High altitude instructions
1,001 - 3,000 feet : increase processing time by 5 minutes
3,001 - 6,000 feet : increase processing time by 10 minutes
6,001 - 8,000 feet : increase processing time by 15 minutes
8,001 - 10,000 feet : increase processing time by 20 minutes
Ben & Jerry’s Cantaloupe Ice Cream
1 large Cantaloupe, very ripe
1 Lemon, juice of
Ben & Jerry’s Sweet Cream Base*
Cut the cantaloupe in half and clean out the seeds. Scoop the fruit into a mixing bowl, add the lemon juice, and mash until the fruit is purred. Drain the juice into another bowl and reserve. Cover the melon puree and refrigerate. Prepare the sweet cream base and whisk in the fruit juice. Transfer the mixture to an ice cream maker and freeze following the manufacturer’s instructions. After the ice cream stiffens, about 2 minutes before it is done, add the cantaloupe. if more juice has accumulated, do not pour it in because it will water down the ice cream. Continue freezing until the ice cream is ready. Makes 1 generous quart.
*Sweet cream Base:
2 Large Eggs
3/4 Cup Sugar
2 Cup Heavy or whipping cream
1 Cup Milk
Whisk the eggs in a mixing bowl until light and fluffy, about 2 minutes. Whisk in the sugar, a little at a time, then continue to whisk until completely blended, about 1 minute more. Pour in the cream and milk and whisk to blend.
Makes 1 quart
Fruit spreads 101
There are six types of fruit spreads:
1.Jellies are made from fruit juice. Though it adopts the primary fruit’s color, jellies are usually translucent and of a firm consistency. Instead of J-E-L-L-O, think J-E-L-L-Y, with actual fruit nutrients.
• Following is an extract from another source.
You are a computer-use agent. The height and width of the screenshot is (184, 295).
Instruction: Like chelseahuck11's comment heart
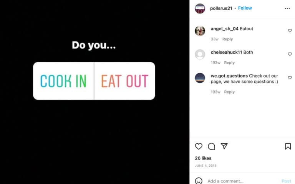pyautogui.click(x=290, y=54)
2.Jams are made from squished and squashed fruit, resulting in a lumpy, less firm substance than that of jellies. Apparently jam-makers’ moms never chastised their children for playing with their food.
3.Butters are made from a combination of heavy fruit sauces and seasonings. Choose your flavors carefully, there’s a reason pumpkin spice butter gained notoriety over plum garlic butter.
4.Conserves are made from a hodgepodge of different fruits. So yes, a concrete representation of the term tutti frutti (Italian, for all fruit) does exist.
5.Preserves are made from fruit and syrup, like a food pilgrimage down a syrupy waterway across your pancake.
6.Marmalades are made from small pieces of citrus fruits. Imagine if chunks of fruit were time-travelers suspended in a jelly space-time continuum, that’s a mind-bending marmalade.